By early 1970s, DXMB-AM, probably the second radio station both in Malaybalay and in Bukidnon, then at 610 kHz and with 1-kW power, was being operated along Claro M. Recto Ave.; its franchise was owned by the Lopez family through Eduardo Lopez & Co., and operated by Ruta Broadcasting, also owned by Eduardo. The station used custom-built equipment.

The station became the only operating in the municipality since Catholic-run DXBB-AM was closed by the government in 1976 yet its license had never been revoked. (The latter would be relaunched as present-day DXDB-AM in 1991). Its frequency was transferred in 1978 to present-day 648 kHz.
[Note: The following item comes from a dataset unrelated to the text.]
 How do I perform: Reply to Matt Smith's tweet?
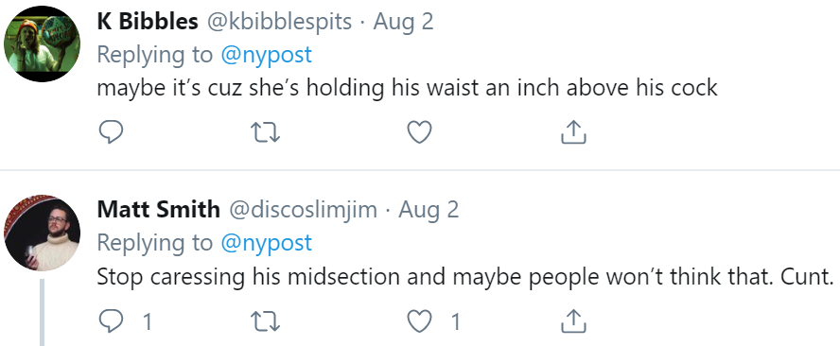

By the end of 1970s, Malaybalay-based Ruta had at least six AM radio stations; the rest were located in Visayas. (Note: Aside from DXMB-AM, other stations under Ruta Broadcasting were:
- DYFJ 1340/1035 San Jose, currently inactive
- DYKR 1440, 1460 or 1480/1485 Kalibo, now under RMN
- DYLL 1170 Tacloban, currently inactive. Frequency is now under DYSL in Southern Leyte while callsign is now in Ilo-Ilo, both affiliated with Presidential Broadcasting Service
- DYOG 860 Catbalogan, later 936 Calbayog (Recta Broadcasting in another sorurce), now under Presidential Broadcast Service
- DYRI 1280/1107 Iloilo City, now under RMN)

The patriarch later decided to sell the station as he could no longer manage it. In 1980, the station was acquired by the Radio Mindanao Network. Ruta though remained as the station's sales representative by 1990. The station's power was increased to 5 kW by 1990s.

Unlike other RMN AM radio stations primarily focusing on news, commentaries and public affairs, the station has its unique programming focusing on entertainment, mainly on drama.